The events which took place soon after Stalin’s death proved that his misgivings about the pseudo-Marxism of his colleagues were well-founded. Though the discussion of the July (1953) Plenary Meeting of the CPSU Central Committee dedicated to the arrest of L. Beria failed to reveal all the facts about him, there was enough said which showed that he had prepared to perform many anti-socialist acts. Beria was in favour of the liquidation of the German Democratic Republic disregarding its role in the system of world socialism. He was ready to come to terms with bourgeois nationalists in the Baltic republics and Western Ukraine. Yet only in the 1990s with the publication of the memoirs by his son it became known that Beria planned to perform bourgeois ‘perestroika’ along the lines which were later followed by Gorbachev and others. Beria’s son who did not conceal his anti-Soviet views was sure that his father had planned to do away with socialism already in 1953.

Malenkov’s demise in 1955 was also followed by his being accused of gross ideological and political mistakes which smacked of bourgeois liberalism. There were sufficient grounds to criticise Malenkov’s policy of disregarding the primary importance of heavy industry and populist perorations about the liquidation of deficiencies in consumers’ goods.

Khrushchev’s fall in October 1964 was followed by the criticism of his ideological mistakes especially that of ‘voluntarism’. This criticism was just but insufficient as during the eleven post-Stalin years Khrushchev dealt many blows to world Socialism and Communist ideology. In his public pronouncements and his deeds Khrushchev became a predecessor of Gorbachev and other destroyers of the USSR.

In his destructive work Khrushchev got help from Nikolai Bulganin who was the Chairman of the USSR Council of Ministers from 1955 to 1958.

It shows that all the four persons who were present at the last supper of Stalin later contributed to the revision of Marxism-Leninism and corruption of the Soviet society.

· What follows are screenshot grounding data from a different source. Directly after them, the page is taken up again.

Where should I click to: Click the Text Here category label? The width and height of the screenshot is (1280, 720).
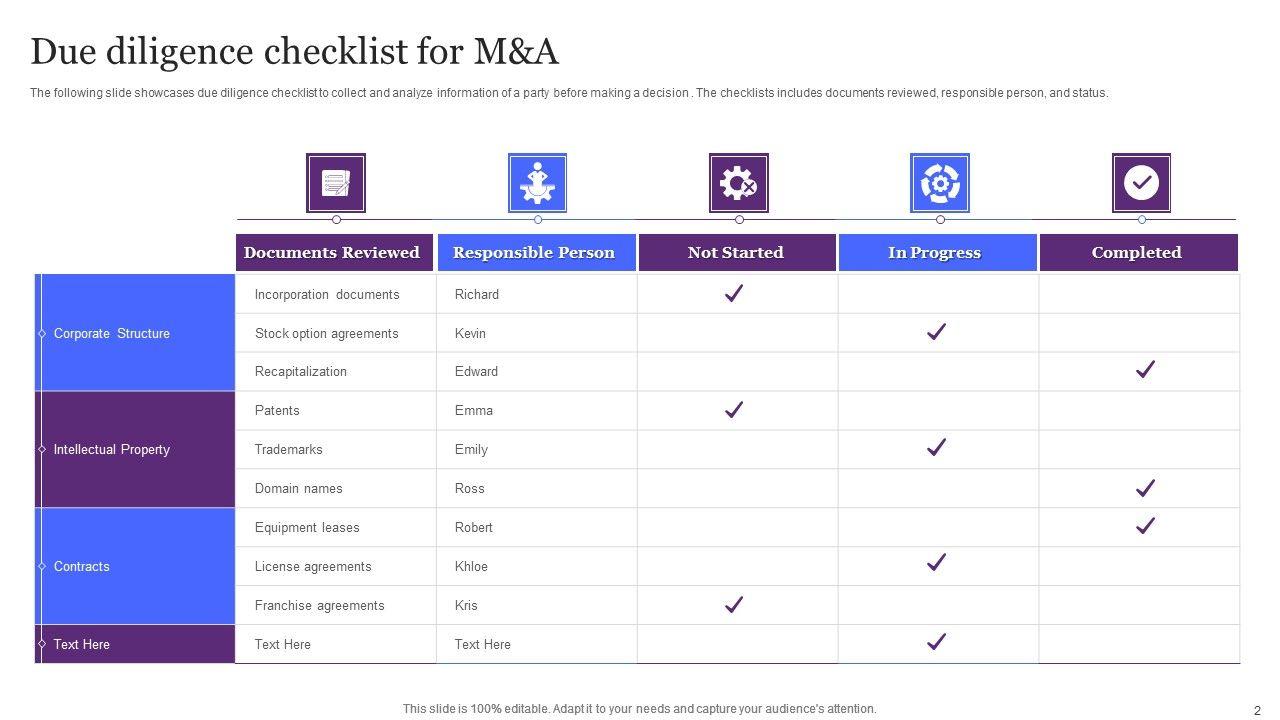click(82, 644)
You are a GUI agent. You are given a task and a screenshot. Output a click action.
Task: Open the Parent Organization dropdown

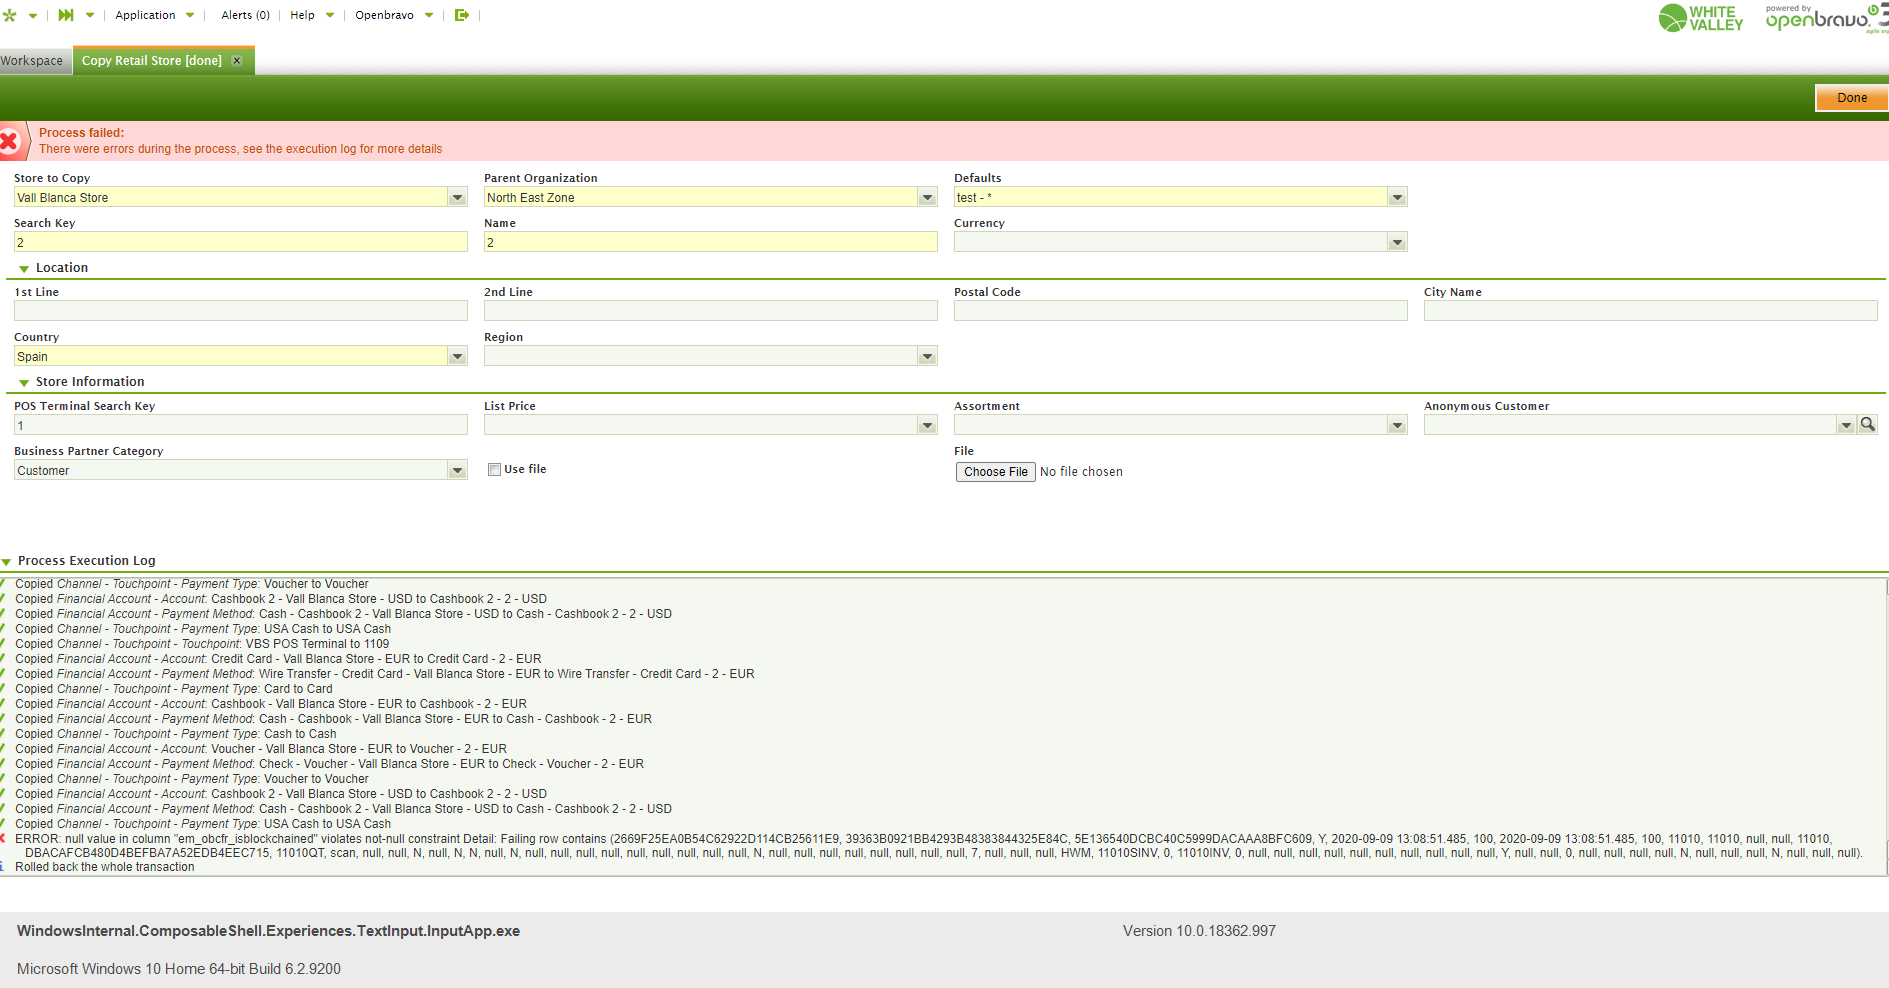click(x=927, y=198)
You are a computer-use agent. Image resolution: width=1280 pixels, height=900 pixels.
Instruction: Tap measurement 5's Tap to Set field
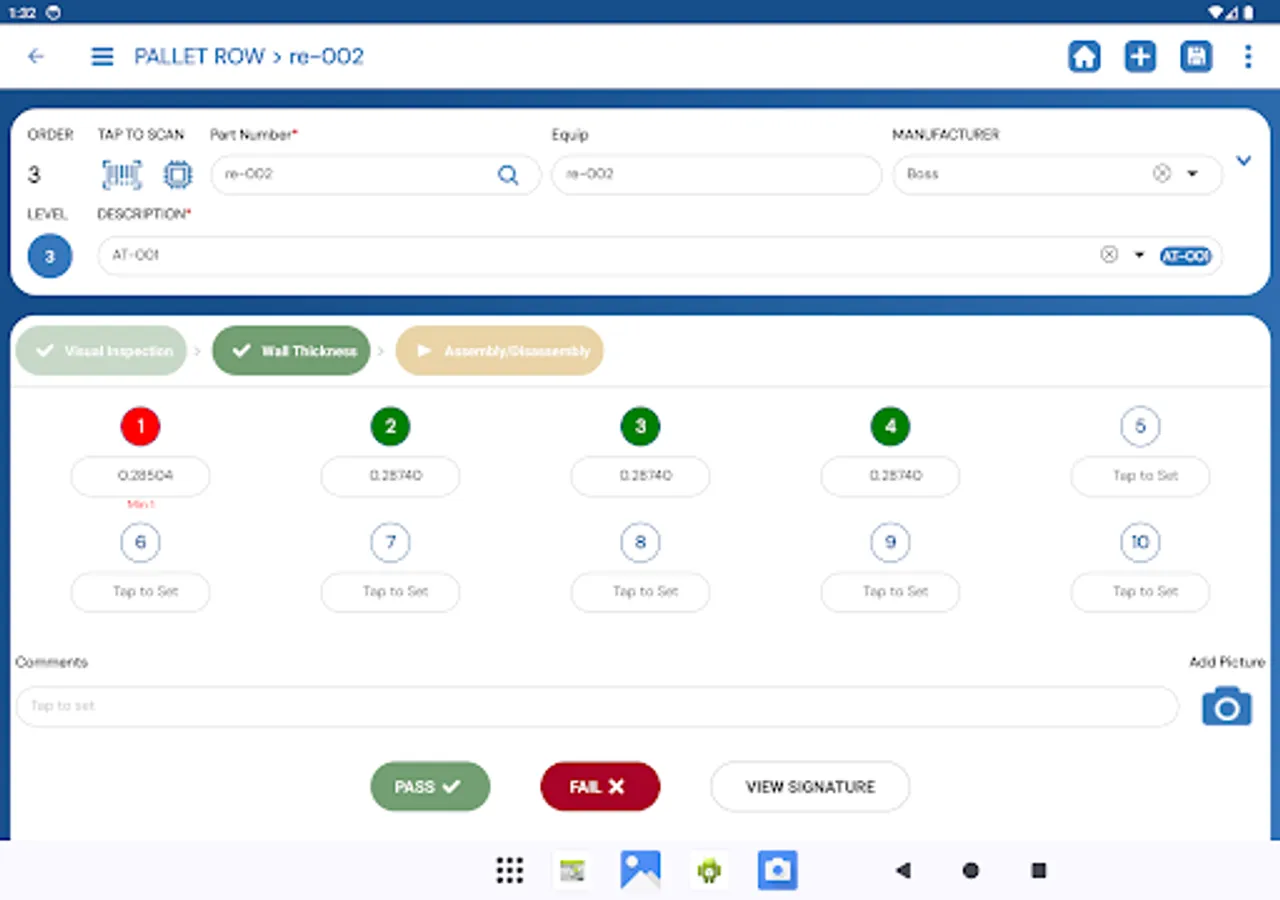(x=1140, y=476)
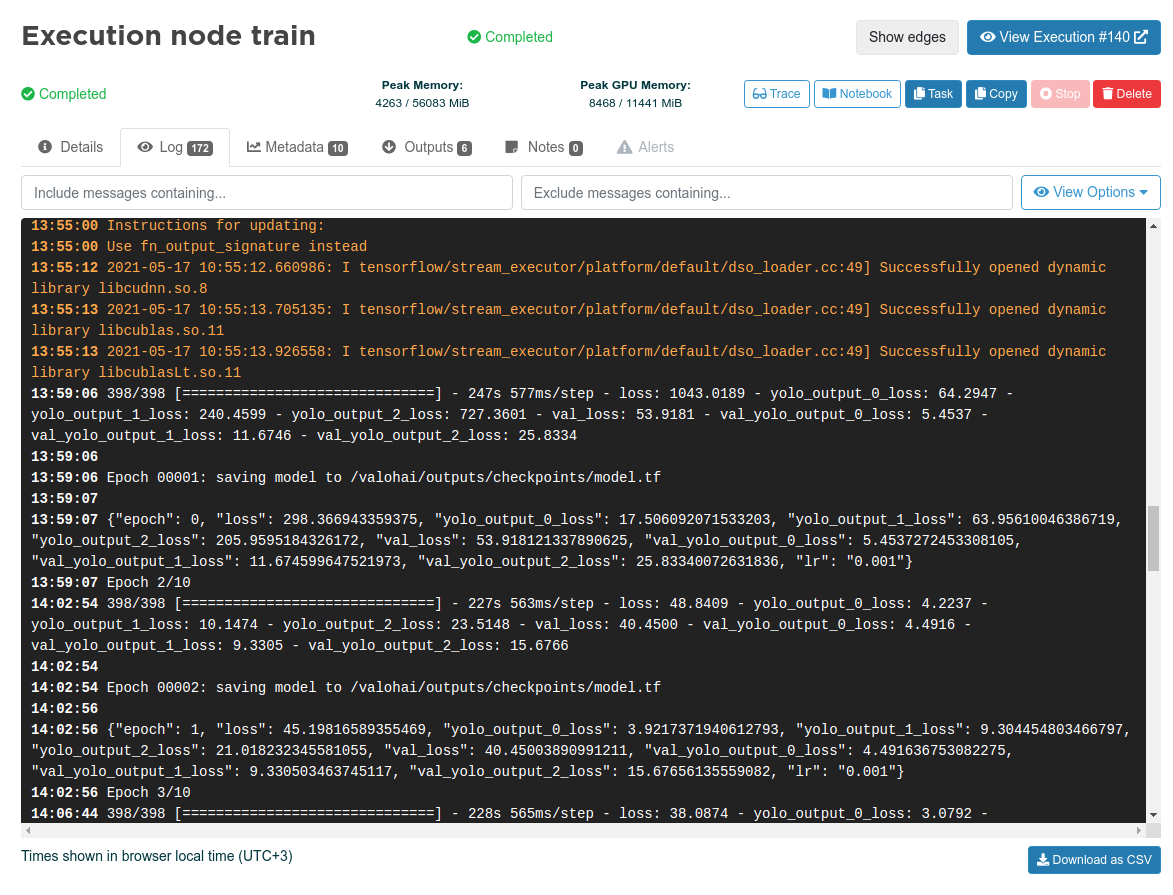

The anti-Stalinist course taken by the CPSU leadership after the XX Party Congress eventually paved the way for the collapse of socialism and restoration of capitalism in the Soviet Union and a number of European countries as well as to the destruction of the USSR. There are grounds to suppose that the first steps towards these tragedies were made by ambitious Soviet politicians in the first days of March 1953.